Rapporto Bbc Mediocrati

Cosenza più "povera" di Catanzaro, Reggio e Crotone

Domina il terziario che garantisce l’82% dell’economia cosentina, cresce agricoltura e cala l’industria

Cosenza più "povera" di Catanzaro, Reggio e Crotone

Luci e ombre negli ultimi anni per l’economia cosentina. La grande crisi sembra ormai alle spalle, la ripresa c’è ma appare più debole rispetto al resto della Calabria. Solo il Reggino fa peggio di noi.

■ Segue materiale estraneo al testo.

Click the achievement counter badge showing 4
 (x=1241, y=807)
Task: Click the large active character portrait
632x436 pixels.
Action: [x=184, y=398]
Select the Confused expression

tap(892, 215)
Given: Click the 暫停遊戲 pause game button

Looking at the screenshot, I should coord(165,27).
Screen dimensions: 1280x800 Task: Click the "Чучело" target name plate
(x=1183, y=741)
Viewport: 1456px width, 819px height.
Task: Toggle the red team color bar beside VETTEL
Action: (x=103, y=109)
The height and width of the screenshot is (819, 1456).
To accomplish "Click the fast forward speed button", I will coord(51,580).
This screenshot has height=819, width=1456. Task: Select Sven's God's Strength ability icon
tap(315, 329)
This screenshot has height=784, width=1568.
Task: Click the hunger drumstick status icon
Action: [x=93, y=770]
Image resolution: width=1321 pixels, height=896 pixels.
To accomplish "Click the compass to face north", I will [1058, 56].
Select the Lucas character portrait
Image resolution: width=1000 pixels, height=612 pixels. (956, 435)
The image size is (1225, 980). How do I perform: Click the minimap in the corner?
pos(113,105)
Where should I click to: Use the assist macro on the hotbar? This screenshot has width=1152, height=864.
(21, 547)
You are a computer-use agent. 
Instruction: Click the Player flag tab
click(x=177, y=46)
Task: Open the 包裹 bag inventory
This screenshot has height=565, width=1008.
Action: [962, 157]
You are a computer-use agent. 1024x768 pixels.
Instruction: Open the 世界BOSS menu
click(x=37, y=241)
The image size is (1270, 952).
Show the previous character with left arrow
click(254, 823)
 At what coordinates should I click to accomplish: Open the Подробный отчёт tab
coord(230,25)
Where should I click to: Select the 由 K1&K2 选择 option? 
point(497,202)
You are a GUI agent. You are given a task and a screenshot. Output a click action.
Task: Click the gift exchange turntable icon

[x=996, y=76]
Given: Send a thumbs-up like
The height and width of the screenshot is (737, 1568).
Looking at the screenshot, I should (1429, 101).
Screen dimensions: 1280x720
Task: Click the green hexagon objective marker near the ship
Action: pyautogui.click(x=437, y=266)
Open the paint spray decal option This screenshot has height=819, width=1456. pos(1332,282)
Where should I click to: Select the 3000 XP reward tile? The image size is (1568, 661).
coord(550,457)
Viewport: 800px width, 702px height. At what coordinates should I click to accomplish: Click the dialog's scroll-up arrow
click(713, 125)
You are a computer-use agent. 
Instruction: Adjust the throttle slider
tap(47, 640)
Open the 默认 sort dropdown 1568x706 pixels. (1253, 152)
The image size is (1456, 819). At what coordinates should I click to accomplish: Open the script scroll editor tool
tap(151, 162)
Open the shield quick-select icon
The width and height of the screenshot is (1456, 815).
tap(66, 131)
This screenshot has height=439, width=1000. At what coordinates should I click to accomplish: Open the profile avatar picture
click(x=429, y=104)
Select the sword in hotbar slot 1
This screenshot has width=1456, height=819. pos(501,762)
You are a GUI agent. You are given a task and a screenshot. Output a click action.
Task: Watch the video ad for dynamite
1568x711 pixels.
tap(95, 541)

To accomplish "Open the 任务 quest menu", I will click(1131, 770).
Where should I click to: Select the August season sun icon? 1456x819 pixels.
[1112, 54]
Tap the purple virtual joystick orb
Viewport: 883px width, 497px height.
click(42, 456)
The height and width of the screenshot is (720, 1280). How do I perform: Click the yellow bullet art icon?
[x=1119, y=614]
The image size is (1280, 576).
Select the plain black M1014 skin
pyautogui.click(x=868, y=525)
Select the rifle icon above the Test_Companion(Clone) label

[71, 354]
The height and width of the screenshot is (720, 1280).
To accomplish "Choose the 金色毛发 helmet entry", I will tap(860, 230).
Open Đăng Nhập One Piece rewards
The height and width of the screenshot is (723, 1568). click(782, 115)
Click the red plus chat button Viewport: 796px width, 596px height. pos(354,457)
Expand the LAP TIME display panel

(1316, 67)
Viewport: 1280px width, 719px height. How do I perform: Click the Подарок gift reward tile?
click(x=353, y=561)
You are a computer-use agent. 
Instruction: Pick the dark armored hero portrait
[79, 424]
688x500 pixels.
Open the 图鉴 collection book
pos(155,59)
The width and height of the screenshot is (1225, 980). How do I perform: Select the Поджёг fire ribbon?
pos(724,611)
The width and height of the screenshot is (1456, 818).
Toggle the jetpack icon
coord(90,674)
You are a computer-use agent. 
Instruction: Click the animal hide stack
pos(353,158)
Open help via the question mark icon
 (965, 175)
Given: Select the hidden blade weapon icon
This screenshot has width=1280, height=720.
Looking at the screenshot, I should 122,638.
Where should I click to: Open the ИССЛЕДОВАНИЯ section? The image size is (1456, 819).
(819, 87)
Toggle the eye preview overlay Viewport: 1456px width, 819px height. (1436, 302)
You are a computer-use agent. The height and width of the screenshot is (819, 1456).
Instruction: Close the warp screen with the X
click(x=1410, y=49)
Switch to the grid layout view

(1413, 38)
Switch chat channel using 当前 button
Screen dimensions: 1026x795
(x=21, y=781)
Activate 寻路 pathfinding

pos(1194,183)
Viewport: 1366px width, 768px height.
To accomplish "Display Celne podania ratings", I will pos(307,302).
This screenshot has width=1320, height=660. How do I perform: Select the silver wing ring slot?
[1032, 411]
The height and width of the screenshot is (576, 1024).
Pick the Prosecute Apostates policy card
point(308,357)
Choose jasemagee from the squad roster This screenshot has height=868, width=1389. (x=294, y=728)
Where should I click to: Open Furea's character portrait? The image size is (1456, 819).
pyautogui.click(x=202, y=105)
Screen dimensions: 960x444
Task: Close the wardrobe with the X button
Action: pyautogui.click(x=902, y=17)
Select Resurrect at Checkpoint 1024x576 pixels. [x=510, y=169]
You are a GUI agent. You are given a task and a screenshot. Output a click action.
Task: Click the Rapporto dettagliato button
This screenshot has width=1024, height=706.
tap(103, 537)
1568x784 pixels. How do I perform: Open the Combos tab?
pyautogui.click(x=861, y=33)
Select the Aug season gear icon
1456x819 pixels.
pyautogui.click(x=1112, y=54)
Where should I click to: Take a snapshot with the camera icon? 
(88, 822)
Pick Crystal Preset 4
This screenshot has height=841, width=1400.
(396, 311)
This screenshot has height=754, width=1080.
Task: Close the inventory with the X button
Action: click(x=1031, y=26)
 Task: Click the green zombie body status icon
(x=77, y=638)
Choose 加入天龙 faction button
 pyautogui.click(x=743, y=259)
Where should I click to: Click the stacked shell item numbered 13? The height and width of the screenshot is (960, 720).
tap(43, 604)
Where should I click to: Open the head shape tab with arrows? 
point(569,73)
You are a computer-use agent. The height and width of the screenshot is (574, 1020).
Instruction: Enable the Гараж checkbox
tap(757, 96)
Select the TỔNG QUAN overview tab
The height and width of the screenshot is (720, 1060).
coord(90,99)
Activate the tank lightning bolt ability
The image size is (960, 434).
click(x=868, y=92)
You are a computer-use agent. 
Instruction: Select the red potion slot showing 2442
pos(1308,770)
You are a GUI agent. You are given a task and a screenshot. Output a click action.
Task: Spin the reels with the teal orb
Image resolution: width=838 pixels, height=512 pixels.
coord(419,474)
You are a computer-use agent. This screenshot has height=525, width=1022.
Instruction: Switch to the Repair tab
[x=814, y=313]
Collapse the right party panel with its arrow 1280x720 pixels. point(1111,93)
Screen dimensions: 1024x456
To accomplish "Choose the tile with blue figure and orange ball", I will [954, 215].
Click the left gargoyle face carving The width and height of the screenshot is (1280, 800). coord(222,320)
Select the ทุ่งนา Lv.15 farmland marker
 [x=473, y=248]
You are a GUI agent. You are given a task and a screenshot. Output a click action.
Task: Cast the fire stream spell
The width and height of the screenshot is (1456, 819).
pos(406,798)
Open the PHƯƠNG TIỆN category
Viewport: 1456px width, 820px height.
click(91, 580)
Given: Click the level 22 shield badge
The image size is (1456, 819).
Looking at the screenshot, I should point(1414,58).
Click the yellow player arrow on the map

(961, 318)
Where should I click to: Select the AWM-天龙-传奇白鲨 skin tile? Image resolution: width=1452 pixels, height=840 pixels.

Lo racconta il XIII rapporto Bcc Mediocrati “L’economia in provincia di Cosenza”. Oltre trecento pagine ricche di cifre, statistiche, grafici, notizie e pure previsioni. L’economia nostrana nel 2016 è cresciuta dell’1%, più o meno in linea col dato regionale che è all’1,1%. Meglio di noi hanno fatto Catanzaro (+1,4%), Crotone (+1,3%) e Vibo Valentia (+1,3%). La provincia di Reggio Calabria è ferma a +0,8%. Il dato nazionale è positivo dell’1,5%.

Cosentino locomotiva

Cosenza e la sua provincia realizzano un terzo dell’economia calabrese. Per essere precisi il 33,1%, contribuendo in maniera consistente alla formazione della ricchezza calabrese con un valore che raggiunge i 9.839 milioni di euro. Alle nostre spalle, stavolta in positivo, c’è ancora una volta il Reggino con una percentuale del 30,5% pari a 9.055 milioni di euro. A seguire Catanzaro al 20,7% (6.162 milioni di euro), Crotone con solo l’8,2% (2.444 milioni) e infine Vibo Valentia con il 7,4% dell’economia regionale pari a 2.209 milioni di euro.